The odds certainly seem against women when it comes to anxiety. Fortunately, however, there are some simple steps that the excessive worrier can take to combat high anxiety.
How to combat high anxiety
There are four key ways to combat high anxiety:
1. Mindful living
Dr Hazlett-Stevens suggests that women practice daily mindfulness exercises designed to stop them from dwelling on the future. Focusing on the future tends to invite anxiety, whereas living mindfully helps to keep you grounded and absorbed in the present moment.
This lifestyle and perspective change also includes learning to accept situations as they are without blame or criticism. This is instrumental in making life more meaningful and less anxiety-provoking. She also points out that it is important to learn to relax and go with the flow of life instead of resisting it through compulsive worrying
2. Regular exercise
Light but consistent exercise, about three to four times per week, does wonders for the mind and body. Besides helping with stress-relief, regular exercise enhances the body’s immune system and improves how it copes with anxiety. Women who exercise consistently find it also releases mental tension and wards off illness.
Studies report that both resistance exercise such as weights and aerobic exercise such as walking are particularly effective for targeting the primary symptoms of GAD, which are irritability, anxiety, and low energy levels. To top it off, the positive effects of exercise are felt relatively quickly.
3. Emotion work
Emotion work is about learning to better manage your emotions and feelings. As challenging as it might be, most women could benefit from unlearning old, habitual patterns of dealing with stress. Coping strategies that worked in the past by helping us to avoid unpleasant thoughts and feelings are often no longer useful.

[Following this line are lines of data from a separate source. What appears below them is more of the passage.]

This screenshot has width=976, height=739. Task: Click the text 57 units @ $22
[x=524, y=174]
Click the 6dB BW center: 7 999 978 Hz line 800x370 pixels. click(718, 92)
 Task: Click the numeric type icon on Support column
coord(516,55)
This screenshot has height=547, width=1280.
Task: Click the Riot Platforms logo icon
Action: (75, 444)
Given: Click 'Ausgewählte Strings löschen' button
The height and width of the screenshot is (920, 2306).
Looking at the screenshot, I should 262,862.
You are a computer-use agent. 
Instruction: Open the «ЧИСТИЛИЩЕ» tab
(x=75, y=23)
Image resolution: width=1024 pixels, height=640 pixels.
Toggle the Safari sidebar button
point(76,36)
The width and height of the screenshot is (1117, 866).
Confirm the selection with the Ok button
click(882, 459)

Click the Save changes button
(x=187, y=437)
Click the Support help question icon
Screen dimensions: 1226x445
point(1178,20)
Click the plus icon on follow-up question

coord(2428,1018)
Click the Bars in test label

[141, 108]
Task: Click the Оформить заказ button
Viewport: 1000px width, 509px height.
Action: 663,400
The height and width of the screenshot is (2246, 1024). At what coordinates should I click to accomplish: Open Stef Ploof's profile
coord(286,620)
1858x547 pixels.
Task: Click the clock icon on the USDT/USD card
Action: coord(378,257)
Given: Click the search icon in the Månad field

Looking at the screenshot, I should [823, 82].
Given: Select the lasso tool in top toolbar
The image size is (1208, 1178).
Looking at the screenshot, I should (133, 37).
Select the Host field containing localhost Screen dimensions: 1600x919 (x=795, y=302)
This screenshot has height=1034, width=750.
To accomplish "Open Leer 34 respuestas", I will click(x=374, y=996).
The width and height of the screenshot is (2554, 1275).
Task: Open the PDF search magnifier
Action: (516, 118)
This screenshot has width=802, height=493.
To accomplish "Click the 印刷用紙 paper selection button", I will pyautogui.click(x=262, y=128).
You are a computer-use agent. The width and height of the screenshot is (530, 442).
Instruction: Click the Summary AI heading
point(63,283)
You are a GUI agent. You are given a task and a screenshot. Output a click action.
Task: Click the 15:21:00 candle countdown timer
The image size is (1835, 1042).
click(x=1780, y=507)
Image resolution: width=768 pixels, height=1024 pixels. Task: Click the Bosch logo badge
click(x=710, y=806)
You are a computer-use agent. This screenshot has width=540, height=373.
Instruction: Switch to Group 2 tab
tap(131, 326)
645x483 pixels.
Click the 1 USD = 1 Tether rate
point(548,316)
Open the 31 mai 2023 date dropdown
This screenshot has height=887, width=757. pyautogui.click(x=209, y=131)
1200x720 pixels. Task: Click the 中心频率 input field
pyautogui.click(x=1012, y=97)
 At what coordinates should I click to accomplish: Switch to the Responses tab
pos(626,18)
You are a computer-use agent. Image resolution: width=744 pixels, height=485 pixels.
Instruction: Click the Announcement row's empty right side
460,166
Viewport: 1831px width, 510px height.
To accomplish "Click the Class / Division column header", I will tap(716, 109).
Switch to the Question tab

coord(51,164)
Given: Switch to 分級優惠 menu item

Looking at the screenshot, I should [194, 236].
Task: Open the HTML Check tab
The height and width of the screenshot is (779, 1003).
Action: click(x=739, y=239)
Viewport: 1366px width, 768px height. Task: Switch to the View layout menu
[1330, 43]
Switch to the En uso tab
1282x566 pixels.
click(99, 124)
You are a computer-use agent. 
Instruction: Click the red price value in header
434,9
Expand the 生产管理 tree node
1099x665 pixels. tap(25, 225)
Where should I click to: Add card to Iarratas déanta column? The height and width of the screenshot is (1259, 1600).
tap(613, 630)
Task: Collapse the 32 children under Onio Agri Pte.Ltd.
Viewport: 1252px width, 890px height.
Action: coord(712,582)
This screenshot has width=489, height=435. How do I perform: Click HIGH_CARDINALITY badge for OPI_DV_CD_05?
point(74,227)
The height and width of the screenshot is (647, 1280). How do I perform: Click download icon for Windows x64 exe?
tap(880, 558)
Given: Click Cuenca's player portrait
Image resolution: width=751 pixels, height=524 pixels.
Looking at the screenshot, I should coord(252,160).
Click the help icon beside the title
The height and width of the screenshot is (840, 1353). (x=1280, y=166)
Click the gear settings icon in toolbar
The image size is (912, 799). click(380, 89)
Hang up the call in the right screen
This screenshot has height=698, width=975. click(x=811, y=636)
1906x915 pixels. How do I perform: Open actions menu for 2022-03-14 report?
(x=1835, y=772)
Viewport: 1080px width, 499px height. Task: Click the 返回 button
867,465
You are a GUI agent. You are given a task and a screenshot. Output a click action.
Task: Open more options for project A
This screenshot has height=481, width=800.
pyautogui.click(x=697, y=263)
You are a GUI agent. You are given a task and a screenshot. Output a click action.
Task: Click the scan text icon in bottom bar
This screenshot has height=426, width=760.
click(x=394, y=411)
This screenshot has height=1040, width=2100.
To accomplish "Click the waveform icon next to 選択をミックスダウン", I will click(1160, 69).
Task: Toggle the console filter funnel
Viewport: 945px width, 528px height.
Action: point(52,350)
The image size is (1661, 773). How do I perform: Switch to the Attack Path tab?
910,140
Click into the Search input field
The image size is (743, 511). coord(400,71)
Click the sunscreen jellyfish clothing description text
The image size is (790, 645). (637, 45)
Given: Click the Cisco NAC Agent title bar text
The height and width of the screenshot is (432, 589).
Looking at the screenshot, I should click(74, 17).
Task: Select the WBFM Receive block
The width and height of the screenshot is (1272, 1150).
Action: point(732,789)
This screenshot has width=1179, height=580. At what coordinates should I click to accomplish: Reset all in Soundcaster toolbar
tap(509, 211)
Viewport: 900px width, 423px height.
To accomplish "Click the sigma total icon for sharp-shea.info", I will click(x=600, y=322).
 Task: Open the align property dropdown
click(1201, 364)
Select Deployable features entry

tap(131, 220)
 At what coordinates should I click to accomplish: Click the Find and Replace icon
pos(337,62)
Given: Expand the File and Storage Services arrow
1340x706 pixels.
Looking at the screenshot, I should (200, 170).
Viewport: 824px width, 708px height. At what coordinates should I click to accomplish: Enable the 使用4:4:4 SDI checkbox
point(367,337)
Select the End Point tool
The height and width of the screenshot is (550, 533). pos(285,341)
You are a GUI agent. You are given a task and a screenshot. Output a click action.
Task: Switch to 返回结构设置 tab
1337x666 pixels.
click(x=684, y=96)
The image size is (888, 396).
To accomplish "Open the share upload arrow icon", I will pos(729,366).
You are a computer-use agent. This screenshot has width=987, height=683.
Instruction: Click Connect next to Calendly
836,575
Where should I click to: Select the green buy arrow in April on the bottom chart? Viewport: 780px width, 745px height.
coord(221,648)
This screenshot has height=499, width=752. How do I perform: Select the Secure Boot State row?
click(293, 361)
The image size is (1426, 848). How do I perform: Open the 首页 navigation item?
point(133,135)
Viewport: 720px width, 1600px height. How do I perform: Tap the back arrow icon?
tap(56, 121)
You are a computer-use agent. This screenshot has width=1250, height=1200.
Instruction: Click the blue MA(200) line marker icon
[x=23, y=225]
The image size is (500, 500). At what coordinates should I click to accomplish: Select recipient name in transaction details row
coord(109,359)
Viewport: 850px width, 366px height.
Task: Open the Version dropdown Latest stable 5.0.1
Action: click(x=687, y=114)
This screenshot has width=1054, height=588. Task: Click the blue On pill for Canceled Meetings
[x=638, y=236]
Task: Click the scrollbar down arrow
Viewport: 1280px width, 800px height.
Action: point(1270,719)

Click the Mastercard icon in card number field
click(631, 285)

It’s often the case that women need to learn new mental skills to get out of being trapped by anxiety, says Marcelle Pick. Self-help literature, support groups, or professional psychological help are all good places to start for those who don’t know how to tackle emotion work.
4. Relaxation techniques
Yoga, meditation, tai chi, hypnotherapy and a host of mind-body therapies are available to help us release stress and deal better with everyday anxiety. Regular deep-breathing exercises, massage, and listening to soothing music daily are especially effective for minimising GAD.
Yoga has been found to be so effective at reducing anxiety that it is being integrated into stress-reducing programmes designed for survivors of natural disasters. Most of these mind-body techniques can be done at home when it’s convenient.
Assuming the modern world is not going to get any easier for women in the near future, it is important that we equip ourselves with some effective tools to help us guard against excessive worry. At the same time, we need to be patient with ourselves when trying out these new techniques.
Mindful living and mind-body therapies such as yoga and meditation take practice and you need to give yourself the time and space to gradually integrate them into your life. It is not uncommon for women to use anxiety-reducing skills to further beat themselves up over difficulties in adopting these skills.
The last thing we want is for these skills to produce more anxiety, so be kind to yourself, give yourself time, and remind yourself of this mantra by Dr Susan Jeffers, best-selling author of Feel the Fear and Do it Anyway: “One step at a time is enough for me.”